With no first-round picks in the 2017 MLS SuperDraft on Friday in Los Angeles, the Union were still able to add what they were looking for. 

“We got two players today that we want to be with the Philadelphia Union for a long time,” Union manager Jim Curtin said.

The club made a splash early in the second round by trading the 42nd overall pick, originally acquired by the Union, sending Zac MacMath to the Colorado Rapids, and $50,000 in 2018 General Allocation Money to the Minnesota United for the 25th overall pick. 

With that selection, the Union plucked Marcus Epps, an athletic right wing midfielder out of the University of South Florida. 

“We didn’t want to wait any longer,” Union sporting director Earnie Stewart said. “We were afraid Marc would go sooner, so we made sure we were ready to do a deal and creep up the board so we could get him.”

Epps admitted he didn’t know much about the Union. He wasn’t in attendance at the draft but was thrilled at hearing his name called over the MLS live stream.

“I’ve been on the phone with family and friends,” he said. “I was huddled around the laptop, streaming in and hoping to hear the good news. 

“I was definitely surprised and excited.”

Epps, listed by MLS at 5-foot-10, is 22 and a native of Jackson, Mississippi. According to both Stewart and Curtin, Epps is an adept one-on-one player and a skillful attacking winger that fits the Union’s style. He’s also right-footed and stated that he has experience on both the left and right wing in the midfield.

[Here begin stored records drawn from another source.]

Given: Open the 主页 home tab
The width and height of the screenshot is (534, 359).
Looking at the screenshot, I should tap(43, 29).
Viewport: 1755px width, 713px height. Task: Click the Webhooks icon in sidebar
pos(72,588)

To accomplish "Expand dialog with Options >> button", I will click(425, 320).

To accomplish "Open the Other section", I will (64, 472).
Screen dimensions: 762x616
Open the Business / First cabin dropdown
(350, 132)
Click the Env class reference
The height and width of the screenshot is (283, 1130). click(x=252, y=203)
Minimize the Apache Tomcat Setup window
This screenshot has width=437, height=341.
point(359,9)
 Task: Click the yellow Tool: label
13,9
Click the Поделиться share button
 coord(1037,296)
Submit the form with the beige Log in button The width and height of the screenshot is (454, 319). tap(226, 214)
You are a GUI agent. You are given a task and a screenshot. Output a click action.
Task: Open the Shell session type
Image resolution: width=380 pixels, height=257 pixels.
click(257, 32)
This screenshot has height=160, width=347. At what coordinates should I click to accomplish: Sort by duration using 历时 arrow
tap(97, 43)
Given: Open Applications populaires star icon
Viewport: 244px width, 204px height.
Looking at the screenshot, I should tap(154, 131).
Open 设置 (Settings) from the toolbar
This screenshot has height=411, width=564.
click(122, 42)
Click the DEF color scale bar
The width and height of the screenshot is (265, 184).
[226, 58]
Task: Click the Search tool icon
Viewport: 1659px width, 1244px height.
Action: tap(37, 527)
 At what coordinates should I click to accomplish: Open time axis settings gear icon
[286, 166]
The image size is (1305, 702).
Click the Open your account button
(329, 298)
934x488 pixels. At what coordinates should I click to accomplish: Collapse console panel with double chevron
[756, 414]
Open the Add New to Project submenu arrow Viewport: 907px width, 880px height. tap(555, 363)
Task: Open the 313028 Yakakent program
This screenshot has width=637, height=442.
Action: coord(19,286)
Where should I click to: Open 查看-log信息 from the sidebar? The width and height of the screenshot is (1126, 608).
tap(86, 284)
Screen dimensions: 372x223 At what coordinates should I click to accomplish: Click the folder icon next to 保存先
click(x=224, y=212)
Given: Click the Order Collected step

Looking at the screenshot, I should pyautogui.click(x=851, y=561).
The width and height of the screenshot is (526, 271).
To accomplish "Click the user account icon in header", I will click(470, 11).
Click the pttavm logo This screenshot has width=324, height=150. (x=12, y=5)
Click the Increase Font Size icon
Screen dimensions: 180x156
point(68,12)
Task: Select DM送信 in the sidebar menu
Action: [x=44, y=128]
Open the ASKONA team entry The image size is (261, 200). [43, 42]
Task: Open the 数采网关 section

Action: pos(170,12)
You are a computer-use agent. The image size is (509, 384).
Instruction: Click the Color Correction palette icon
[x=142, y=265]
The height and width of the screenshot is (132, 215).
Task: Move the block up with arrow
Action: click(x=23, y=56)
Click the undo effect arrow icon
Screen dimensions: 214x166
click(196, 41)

“He has speed, he has agility, he’s a big boy,” Stewart said. “The combination of those factors and the philosophy that we have at the Philadelphia Union, we believe we can develop this kid to be something very special. If you have the ability that he has on the ball and the speed that he has, that can create a lot of chaos in the opponent’s half. That’s something we look forward to developing in Marcus.” 

However, while Epps’ numbers at USF aren’t eye-popping, Stewart isn’t worried. The young player spent most of his senior season with an iliotibial band injury but scored eight goals and nine assists in 75 games over four seasons with USF. 

“We bring players in to develop them,” Stewart said. “If they had all the numbers in college or youth teams, they would have gone one or two. He has certain qualities that not every player has. Keegan Rosenberry (current Union right back) didn’t have the numbers other people had at the same time. I think we made a good choice with Keegan.” 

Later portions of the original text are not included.